Beginning its working life in 1928, the Hornsby Signal Box was one of the largest and most complex signal boxes of its time. Unfortunately, with the growth of the Hornsby Rail Station, it was impossible for the signal box to remain in its current position.
Without Mammoth Movers, the only other option would have been to demolish the building, and attempt to reconstruct it at the new site. With a building containing such fragile and complex equipment as the Hornsby Signal Box, this would have been a difficult and expensive exercise.
By utilising Mammoth Movers, the 320 tonne building was relocated with no risk to the structural integrity of the building, or to the machinery inside. The project was recently recognised by Engineers Australia and was highly commended in the NSW Branches Industry Award final.

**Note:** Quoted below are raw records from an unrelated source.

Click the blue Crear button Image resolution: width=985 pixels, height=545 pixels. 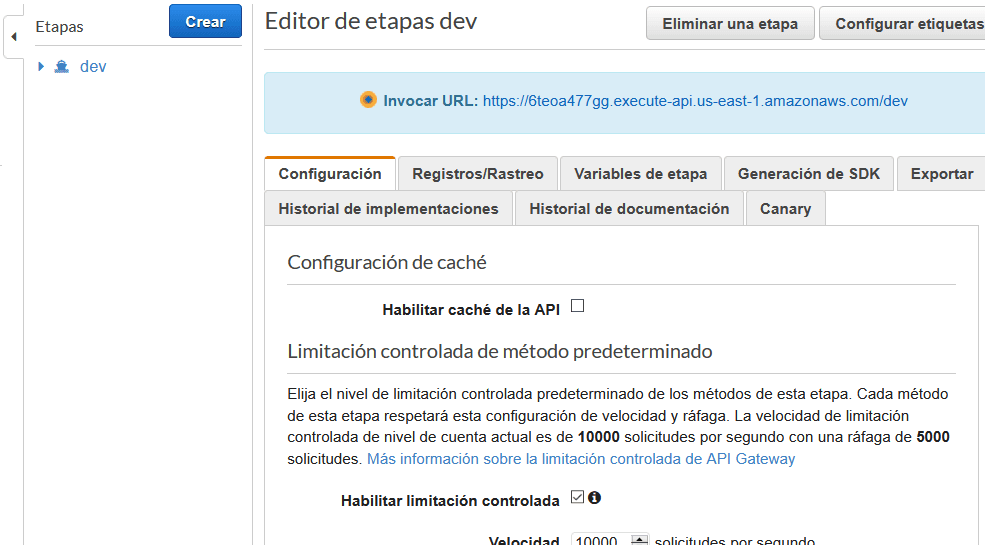[x=205, y=22]
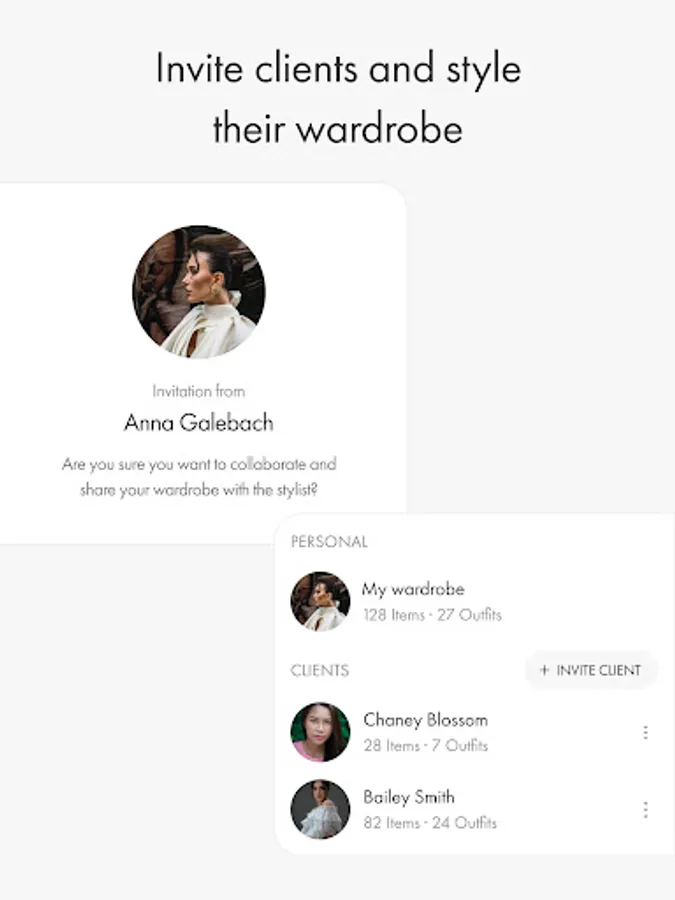Open client Bailey Smith's wardrobe by name
This screenshot has width=675, height=900.
[x=409, y=797]
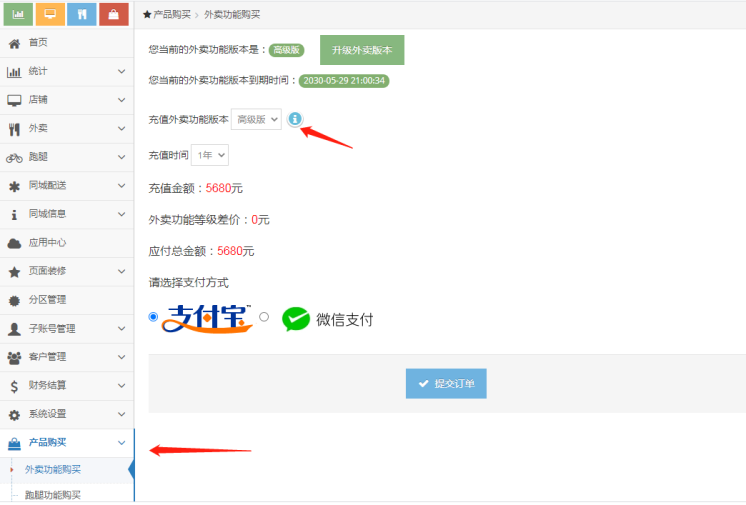Open the 系统设置 menu item
746x505 pixels.
66,414
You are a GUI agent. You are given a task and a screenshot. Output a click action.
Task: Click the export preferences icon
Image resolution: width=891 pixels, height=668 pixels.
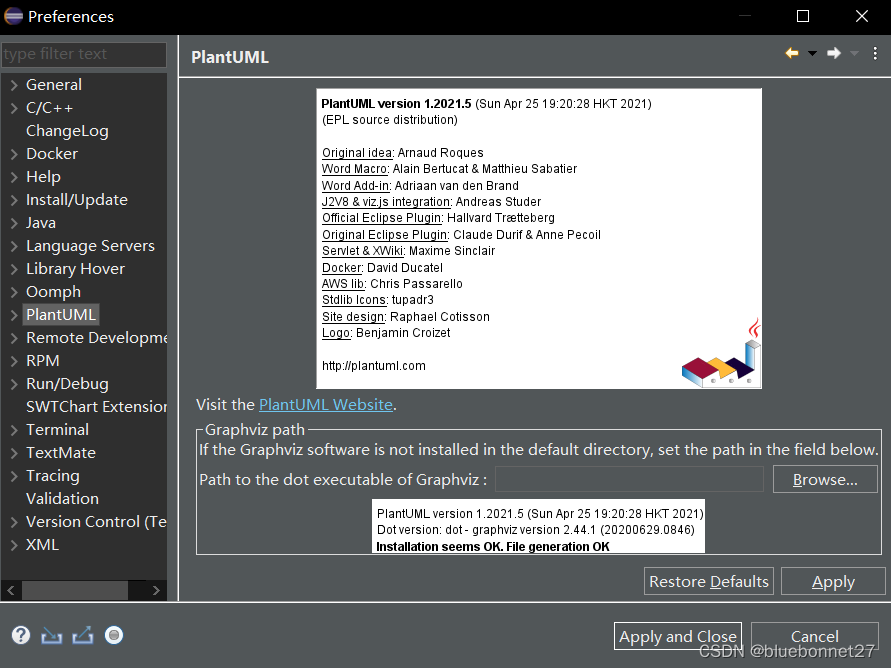pyautogui.click(x=83, y=634)
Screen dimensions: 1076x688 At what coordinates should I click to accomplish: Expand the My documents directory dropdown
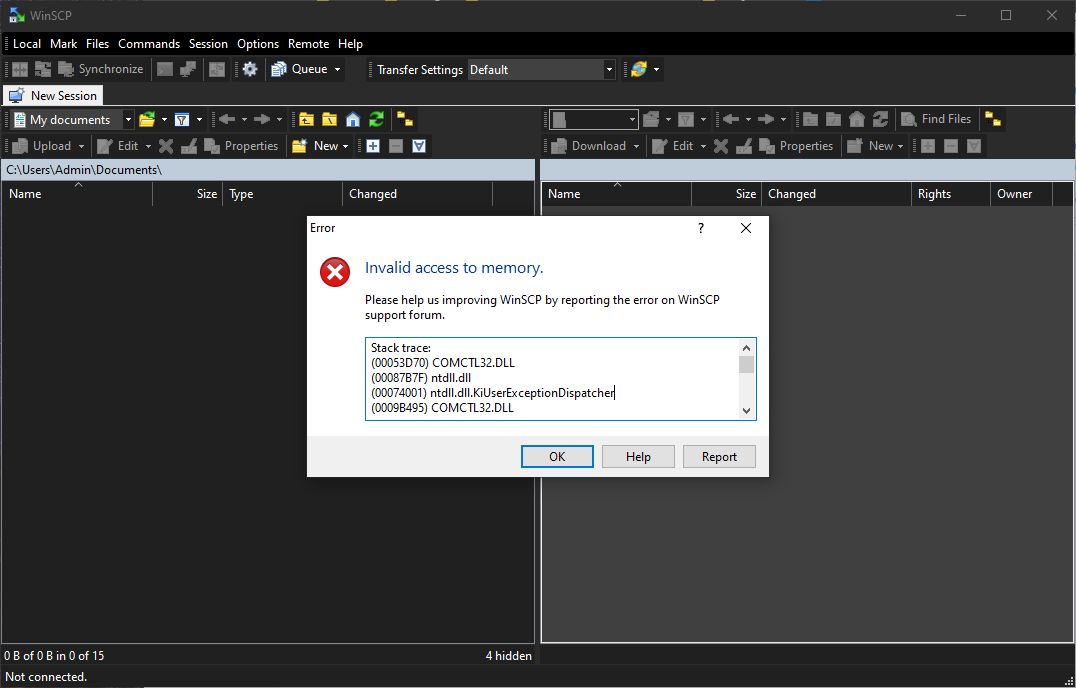tap(128, 120)
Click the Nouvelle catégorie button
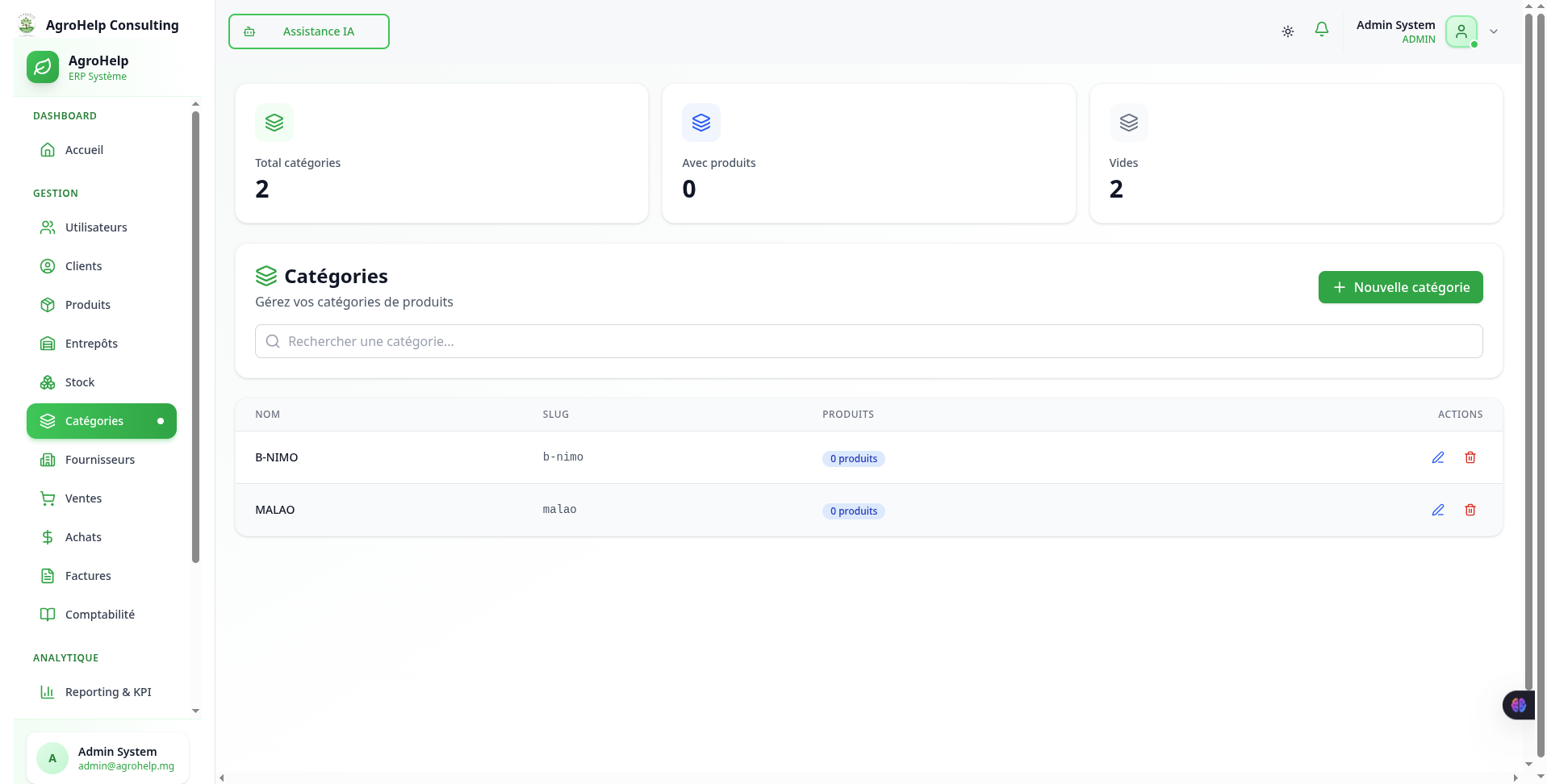The width and height of the screenshot is (1547, 784). [x=1399, y=287]
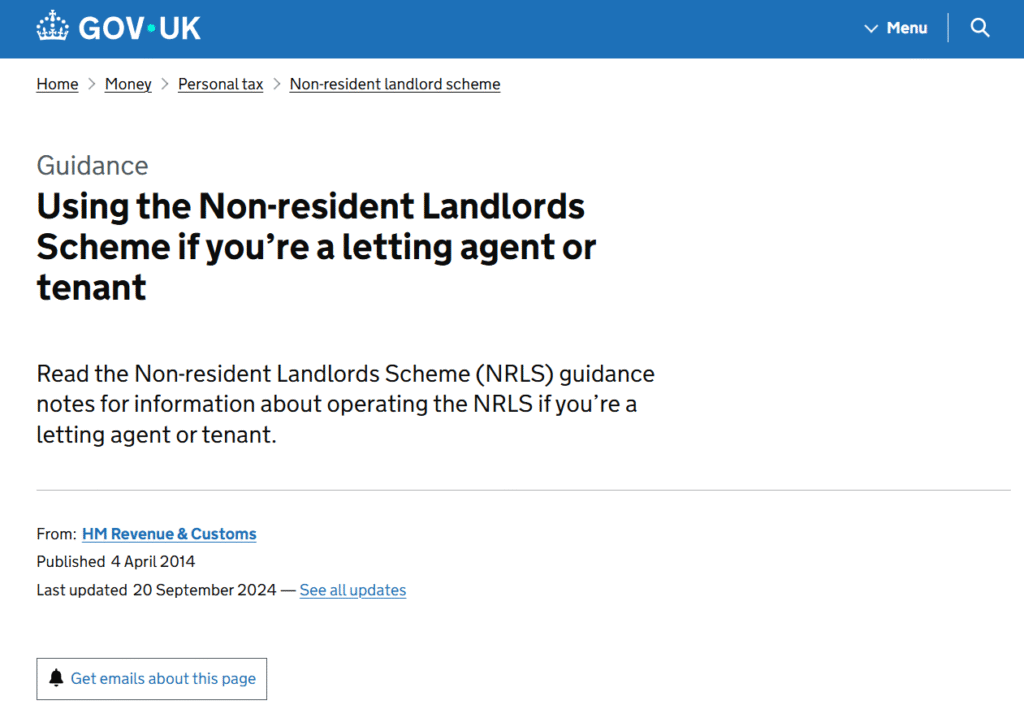Open the Personal tax breadcrumb link
The height and width of the screenshot is (718, 1024).
tap(220, 84)
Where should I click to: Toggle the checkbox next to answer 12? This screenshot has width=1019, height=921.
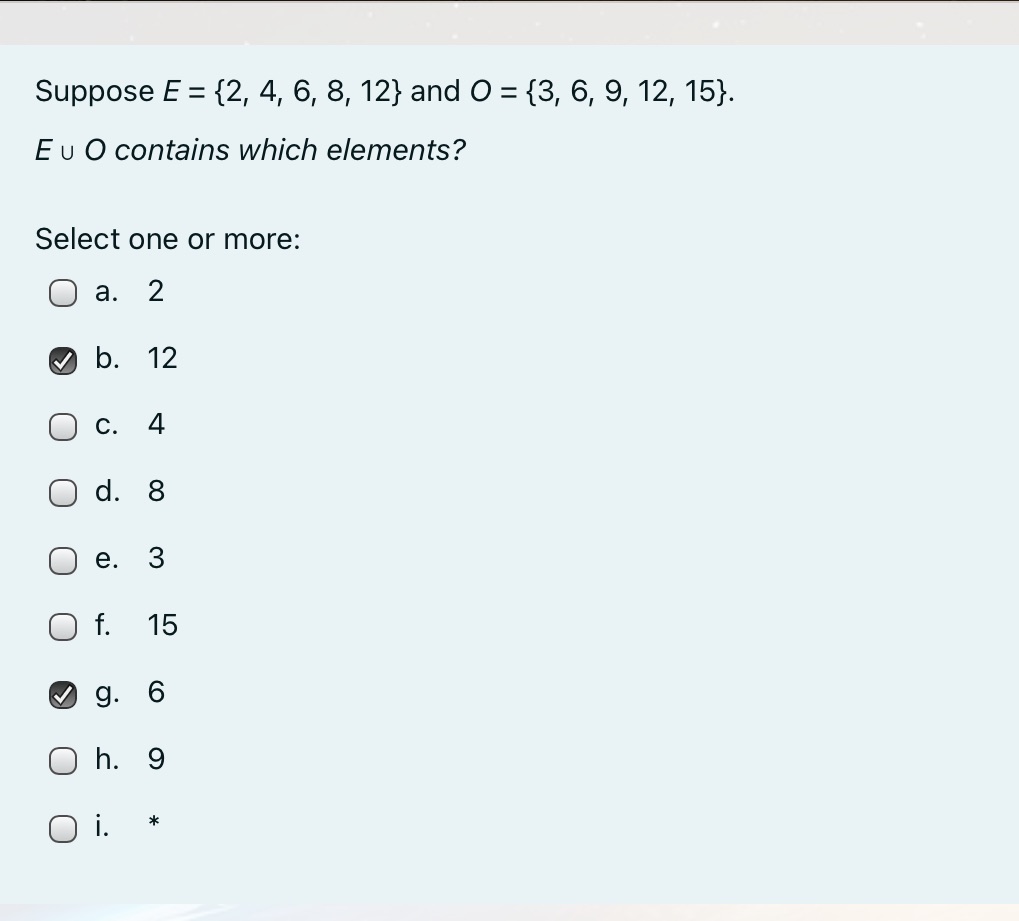[x=63, y=360]
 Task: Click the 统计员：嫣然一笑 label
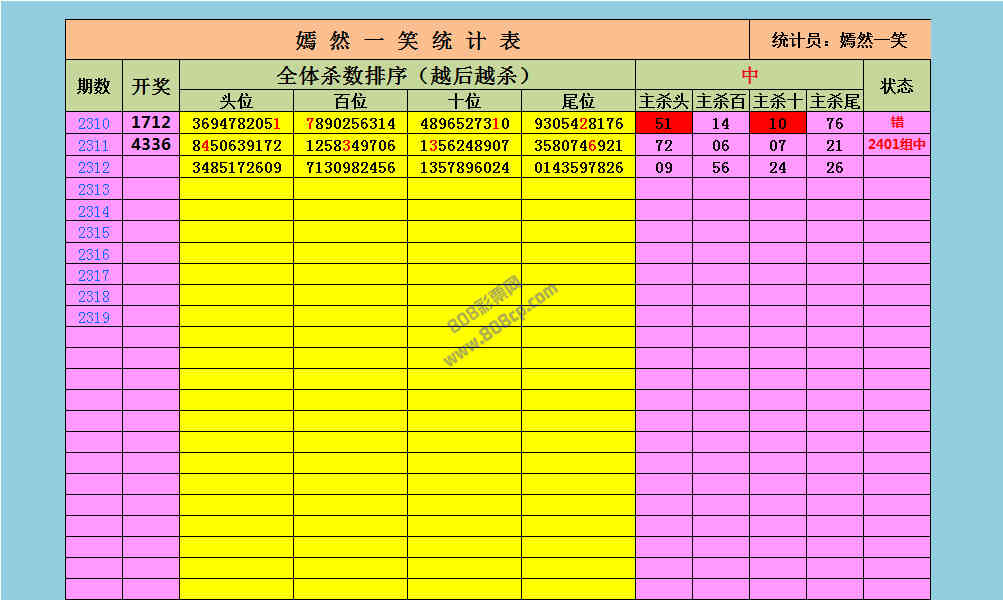(x=839, y=40)
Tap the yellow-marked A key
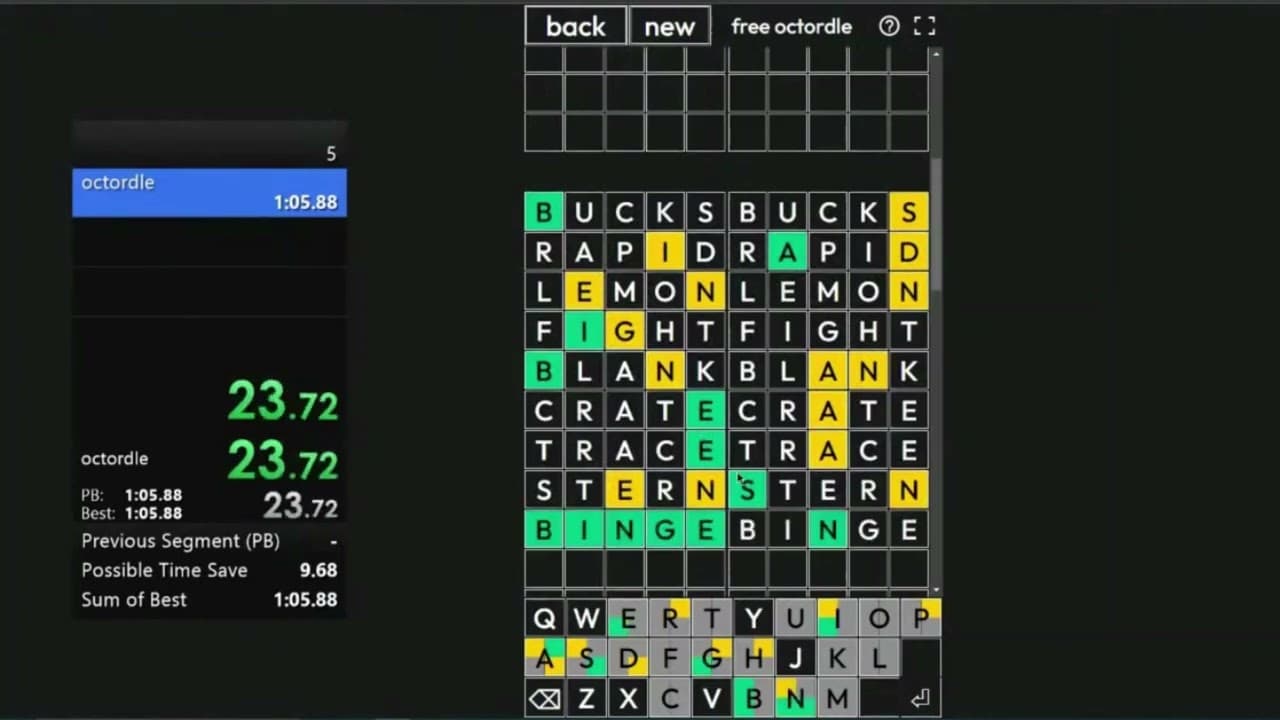The width and height of the screenshot is (1280, 720). [x=544, y=658]
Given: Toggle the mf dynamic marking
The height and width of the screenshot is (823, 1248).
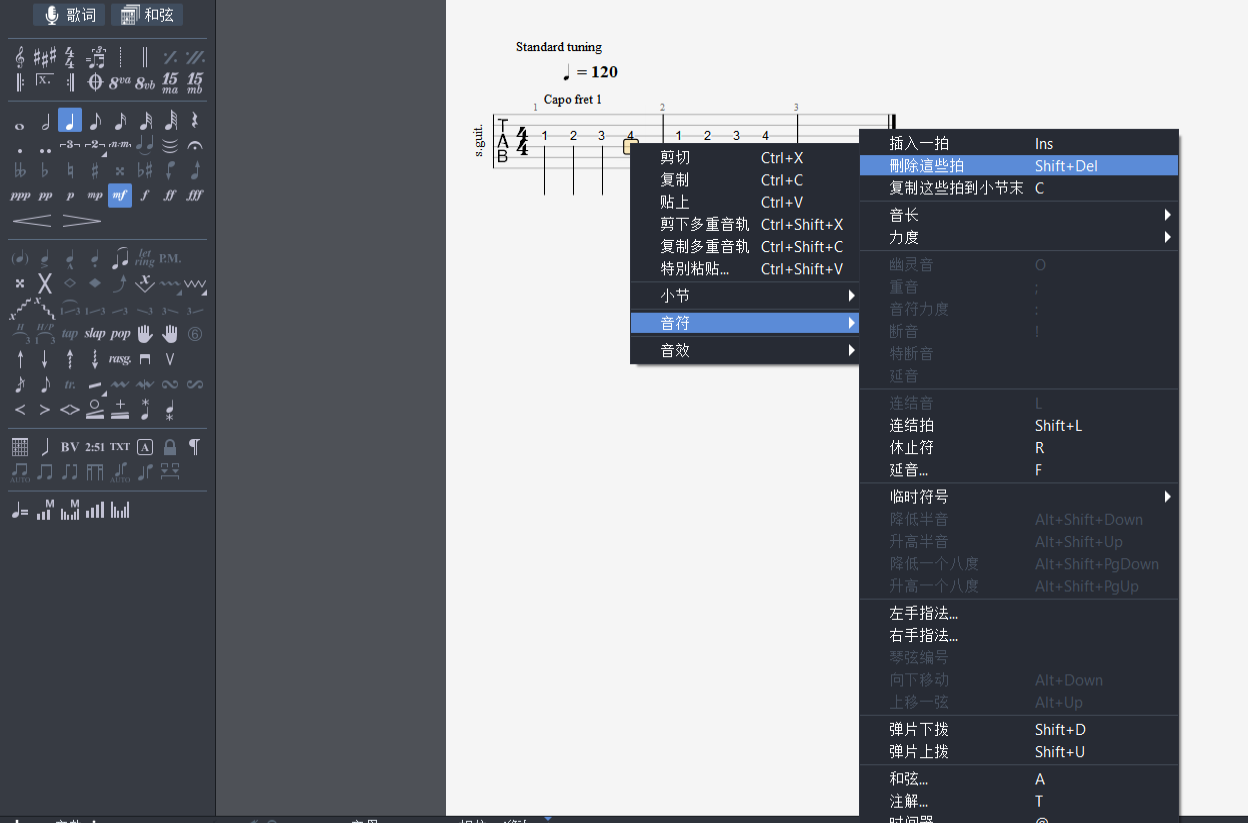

Refer to our video page for footage of the Hornsby move.
Echuca Whard Shed
The historic shed on the Echuca wharf, located on the beautiful River Murray, needed to be relocated to enable the rebuilding of the historic wharf under the shed. The 24 x 9 m structure was relocated on 8 dollies despite its relative low weight. This was required to maintain low wheel loads given the relatively low strength of the wharf due to its poor condition.
Bordertown Wall - Tatiara Mural
The Bordertown community rallied together to preserve a local mural constructed by the local school children over 20 years ago. The clay tile mural is attached to a single cavity concrete block wall which Mammoth Movers relocated in one piece. The mural displays Bordertown's history and was in danger of demolition as part of the development of the local Civic centre.
Funding for the project was achieved through combined contributions by local community and businesses together with the Tatiara District Council.
The 107 year old Naracoorte Convent demonstrated the high standard of workmanship associated with the era. Unfortunately located in the carpark of the local shopping centre, the building was threatened by the proposed expansion of the carpark to meet the needs of the community. Recognised for its architectural, heritage and social significance the Convent was listed on the 2007 National Trust "Heritage at Risk" register.
When it first became aware of the issue, Mammoth Movers rallied with community groups, the local council and the developer to try and find a solution which would preserve the building. Mammoth Movers offered to relocate the building at cost, the council offered an alternative site and the developer kicked in a percentage of the required funds. Despite work on many fronts, including submissions for funding under the federal government's stimulus scheme; the gap in required and available funds was too great and the fate of the building was sealed.
When Mammoth Movers realised that demolition was imminent it tendered its services to take the building apart sensitively and to salvage as much of the building's character and materials as possible.